The shark “parade” is organized into the following categories:


The gaping jaws of a scientifically accurate model of megalodon—the biggest predatory fish of all time—greets visitors at the start of the exhibition. The 27-foot long model depicts the front portion of this ancient ocean giant, which grew as big as 50 feet, showcasing its gargantuan teeth. Before it became extinct over 3.6 million years ago, this shark overlapped with early human relatives like Australopithecus, the hominid best known from the fossil skeleton nicknamed “Lucy.” Also featured in this section are fossils from the Museum’s collections, including those from Helicoprion, an extinct species known for its unusual tooth whorl, 50-million-year-old Heliobatus, which closely resembles modern freshwater rays, and other shark relatives like Cladoselach, which had a recognizably shark-like body but lived more than 350 million years ago.


The human fear of sharks reflected in movies and popular culture does not represent their actual danger. A handful of species that hunt large marine mammals occasionally attack humans, with most of the 10 or so annual deaths from shark bites caused by just three species: the tiger, bull, and great white sharks. In fact, you’re more likely to be struck by lightning than bitten by a shark. Most species of sharks feed on smaller sea animals, such as fish, shrimp, crabs, clams, and tiny plankton—and their feeding styles are as diverse as their prey.

Realistic models of species featured in this section include those depicting the pelagic thresher shark, which sports a tail nearly as long as the rest of its body; the shortfin mako, the world’s fastest shark; and the Atlantic devil ray, great white shark, and others. Illustrations, videos, and skull casts explore the varying methods of shark hunting behaviors and adaptations, preferred prey, and the range of shark jaw and tooth anatomy, including how sharks constantly shed and replace worn and broken teeth. A touchless interactive exhibit also lets visitors compare the range of defense mechanisms of sharks and rays with those of other animals, including frogs and honeybees.

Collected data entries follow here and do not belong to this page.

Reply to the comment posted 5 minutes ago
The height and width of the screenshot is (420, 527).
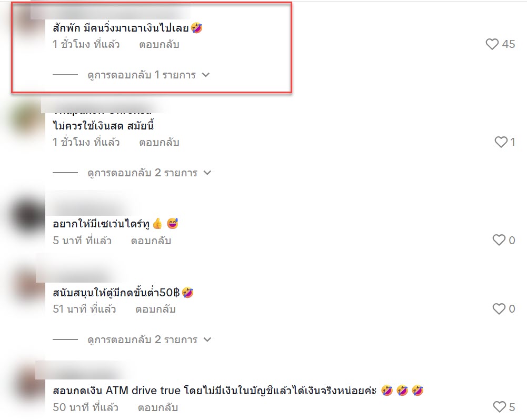pos(151,241)
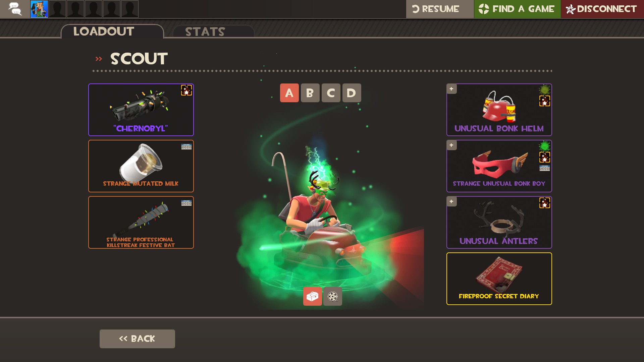This screenshot has width=644, height=362.
Task: Click the film reel taunt icon
Action: [332, 296]
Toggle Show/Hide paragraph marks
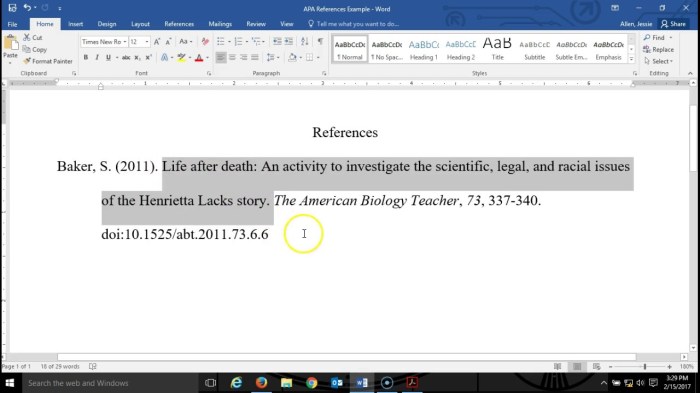Viewport: 700px width, 393px height. pos(320,42)
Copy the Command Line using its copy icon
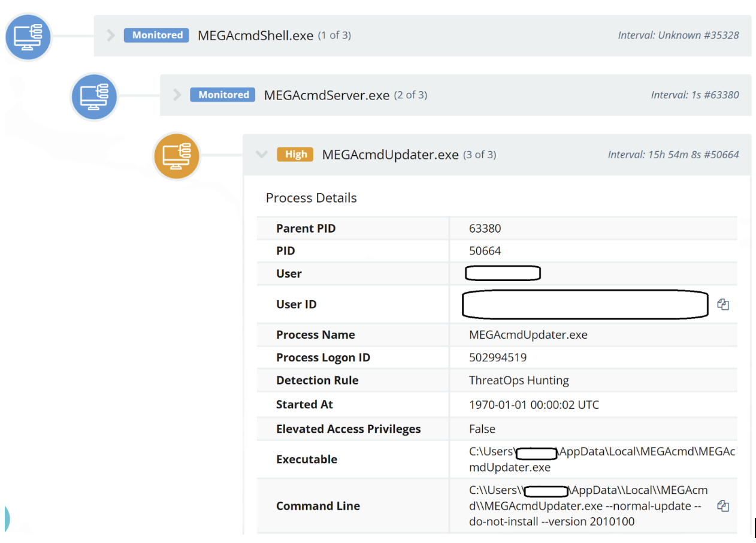This screenshot has width=756, height=543. pos(723,506)

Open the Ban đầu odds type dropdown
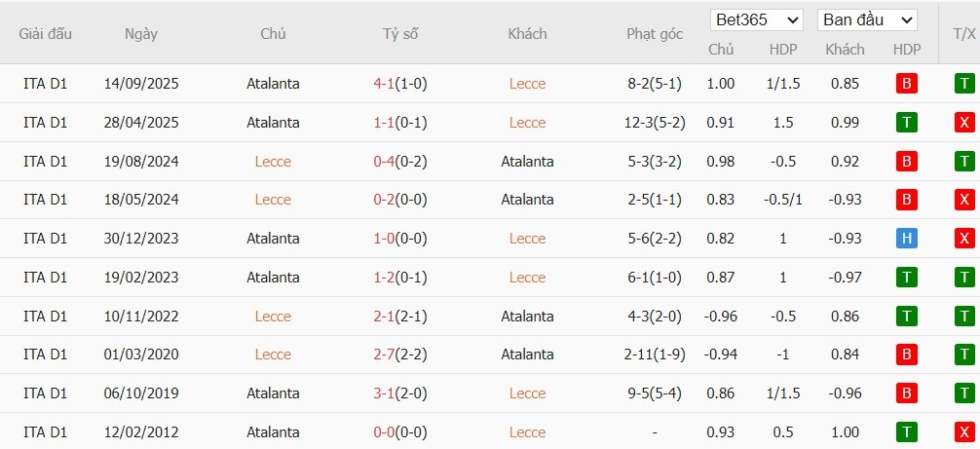click(x=867, y=19)
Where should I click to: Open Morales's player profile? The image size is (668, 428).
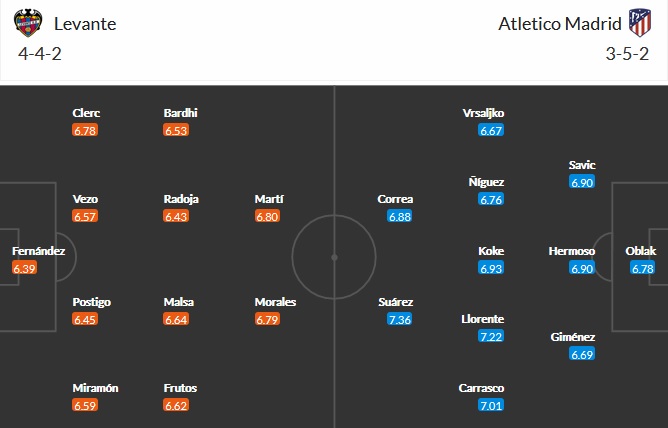[x=275, y=302]
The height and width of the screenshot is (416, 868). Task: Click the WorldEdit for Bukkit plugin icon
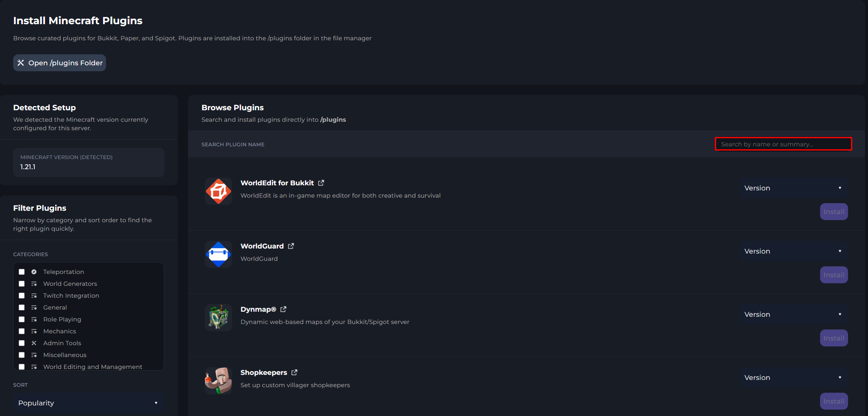(218, 191)
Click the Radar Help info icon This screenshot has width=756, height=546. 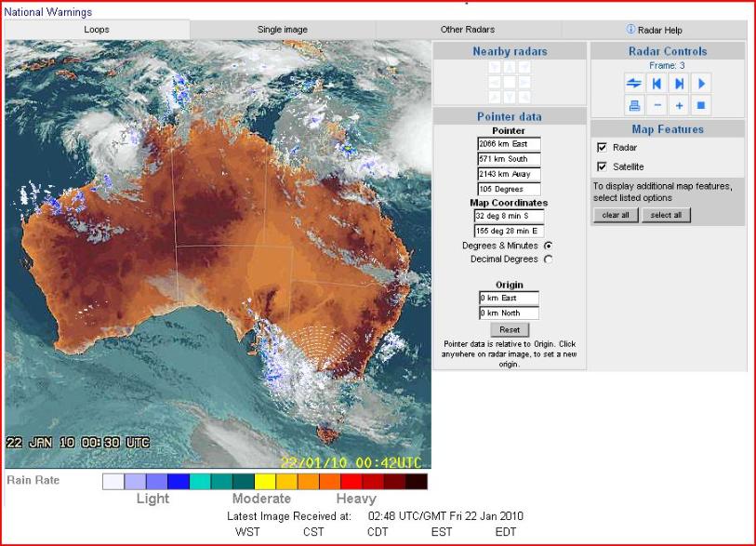coord(630,30)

The biggest fish in the world is a whale shark. But other sharks are tiny. The size of each species depends on how it evolved and adapted to its environment. The shark “parade” continues in this section with models that demonstrate the great diversity of shark body sizes, from the gigantic, 33-foot whale shark, a filter feeder that consumes lots of little plants and animals, to the recently discovered and diminutive 5.5-inch pocket shark. And while it is indeed small enough to fit in a pocket, this shark gets its name from its “pocket” gland, from which, researchers’ hypothesize, it squirts glowing liquid to attract prey. Visitors will also learn how scientists use the spots on whale sharks like fingerprints to identify individual fish through a touchless, interactive pattern-matching game and learn about new discoveries including a great white nursery near New York City, how manta rays filter-feed, and a kitefin shark that is the largest-known glowing vertebrate.

Super sensers

Like all animals, sharks and their close relatives depend on their senses to find food, avoid danger, move around, and find mates. In order to live in such widely varying environments, these species have evolved some extraordinary sensing abilities, including detecting electromagnetic fields and the direction of low-frequency sounds. Through a range of videos, dynamic media and animations, visitors will learn about sharks’ senses, including, like all fishes, the lateral line system; which consists of numerous pressure sensors arranged in lines down the side of their body to help detect the location of potential predators and prey. Detailed models of super-sensing sharks and rays, including the spotted eagle ray and biofluorescent swell shark, which glows bright green in the presence of sunlight to identify itself to other members of its species, are featured in this section, along with a model of a hammerhead shark and the saw-like rostrum of a sawfish. Visitors can also “hunt like a hammerhead” in an interactive exhibit that invites visitors to direct a shark, which uses electro reception, a sixth sense that allows them to detect invisible electromagnetic fields.

Around the World

From above, the ocean just looks like water. But beneath the surface are coral reefs, kelp forests, and sunless depths. Sharks, rays, and chimaeras have evolved to live in all these habitats, as well as along sunlit coastlines and in muddy river deltas. Some live only in rivers, like one of the world’s most rare sharks, the Ganges river shark. Others, like the Greenland shark, live in frigid Arctic waters. And while some sharks and rays stay in the same region their whole lives, many are constantly on the move, sometimes migrating thousands of miles a year.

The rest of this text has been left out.